• **Given passage**
○ ○ ○

Here is pugilism: a final and powerful killing blow is always reserved by the master as a self protection so that he may come to rest upon his deathbed in peace whence he would teach this blow to his most beloved disciple. That disciple would practice the killing blow only once by dispatching his master.
Here is meta pugilism: give extravagantly of your mercy, then wait on the battlefield for your sworn enemy’s reply… you may well meet your forefathers and their gods here or your enemy’s reply will leave the crows hungry.
Give extravagantly of your mercy, then wait at the boardroom table for your competitor’s reply… and keep in mind that no agreement has yet been made, and let him cry foul to the wind for no agreement has yet been made, and allow him time to understand your mercy for no agreement has yet been made.

A win-win negotiation is not about getting and giving, nor can the giving be demanded – give extravagantly towards the relationship and even if the table sours, your enemy will return again and again. First to test your honour, second to bask in your glory and third to touch the hem of your cloak that he too may be honourable.
Let him who seeks, understand this wisdom…

A win-win negotiation ought to be of consummate value to your enemy.

94 steven ko September 17, 2008 at 5:48 pm

manipulation and trickery is important in the real world to get things done with words. like president speeches how they use other words to make it sound better for the people when there really trying to say something worse

95 Pete Babcock September 17, 2008 at 7:05 pm

Start with the other person. Try to understand what their pain points or goals are. Too often, someone is asking for what they think they need or want and not what they really need. Understanding your “enemy” will either allow you insight on how to defeat them or more often then not allow you to see them as someone other than an enemy.
Second, focus on yourself. Why do you want what you want. Is there another option. How can you make a case that your goal will also satisfy their need?
I have salvaged many a “bad” scenario by understanding how to fix someone else’s problems and still achieve a victory for myself.

96 Jeff M. September 17, 2008 at 8:12 pm

Their concerns are just as legitimate as your concerns. The more you relate to them, understand them, and utilize them; the easier the negotiation. Enjoy your time.

97 David September 17, 2008 at 9:06 pm

“Always be aware”

A piece of advice my Sensei always tells us. As a martial artist it’s important. You must always know your place, be aware, wherever you are; the mood of the people, your mood, etc. In so doing, you know when to avoid a fight before the fight has even started.

The same applies in the board room while making a deal. By knowing your place, you know if to press on with a deal and how likely you are to succeed. If done right, you will never loose.

98 Greg A. September 17, 2008 at 9:18 pm

When negotiating raises and promotions never put something out on the table without following being 100% willing to follow through.

○ ○ ○

• **Provided information**
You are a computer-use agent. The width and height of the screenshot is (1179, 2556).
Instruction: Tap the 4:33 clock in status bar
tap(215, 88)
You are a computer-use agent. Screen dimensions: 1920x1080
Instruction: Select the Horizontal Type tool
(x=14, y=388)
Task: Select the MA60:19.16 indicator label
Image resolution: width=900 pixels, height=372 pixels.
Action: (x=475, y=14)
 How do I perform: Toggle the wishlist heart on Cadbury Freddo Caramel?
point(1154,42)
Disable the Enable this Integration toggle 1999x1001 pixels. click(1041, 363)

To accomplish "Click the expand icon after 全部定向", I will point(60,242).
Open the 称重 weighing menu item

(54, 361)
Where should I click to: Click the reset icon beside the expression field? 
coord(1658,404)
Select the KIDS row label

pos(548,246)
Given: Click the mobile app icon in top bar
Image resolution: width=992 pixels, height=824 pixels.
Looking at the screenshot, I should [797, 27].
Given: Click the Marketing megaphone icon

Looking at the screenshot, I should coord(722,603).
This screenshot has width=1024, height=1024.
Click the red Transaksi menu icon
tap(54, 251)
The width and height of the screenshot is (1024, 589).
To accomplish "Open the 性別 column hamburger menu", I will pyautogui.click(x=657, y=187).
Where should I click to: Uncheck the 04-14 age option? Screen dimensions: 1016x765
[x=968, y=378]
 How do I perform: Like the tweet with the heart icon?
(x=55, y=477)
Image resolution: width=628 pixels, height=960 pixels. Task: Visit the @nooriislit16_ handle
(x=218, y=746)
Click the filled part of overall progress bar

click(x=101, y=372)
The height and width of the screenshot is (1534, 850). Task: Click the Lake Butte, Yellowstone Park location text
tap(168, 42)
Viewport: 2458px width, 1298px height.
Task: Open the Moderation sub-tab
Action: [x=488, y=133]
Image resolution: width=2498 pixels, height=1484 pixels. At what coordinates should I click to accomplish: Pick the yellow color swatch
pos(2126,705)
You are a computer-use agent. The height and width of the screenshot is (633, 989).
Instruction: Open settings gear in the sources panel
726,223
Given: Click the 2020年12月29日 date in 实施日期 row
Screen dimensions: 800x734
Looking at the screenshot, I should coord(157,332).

○ ○ ○

• **Exercise tasks**
(1) Please repeat everything in the negotiation comments above from "96 Jeff M. September" down to "will never loose.", word for word.
(2) Answer these from the negotiation comments above:
(a) At what time on September 17, 2008 did steven ko post?
(b) What piece of advice does David's Sensei always tell them?
(c) Who posted at 7:05 pm?

• **Answers to the exercise**
(1)
96 Jeff M. September 17, 2008 at 8:12 pm

Their concerns are just as legitimate as your concerns. The more you relate to them, understand them, and utilize them; the easier the negotiation. Enjoy your time.

97 David September 17, 2008 at 9:06 pm

“Always be aware”

A piece of advice my Sensei always tells us. As a martial artist it’s important. You must always know your place, be aware, wherever you are; the mood of the people, your mood, etc. In so doing, you know when to avoid a fight before the fight has even started.

The same applies in the board room while making a deal. By knowing your place, you know if to press on with a deal and how likely you are to succeed. If done right, you will never loose.

(2)
(a) 5:48 pm
(b) "Always be aware"
(c) Pete Babcock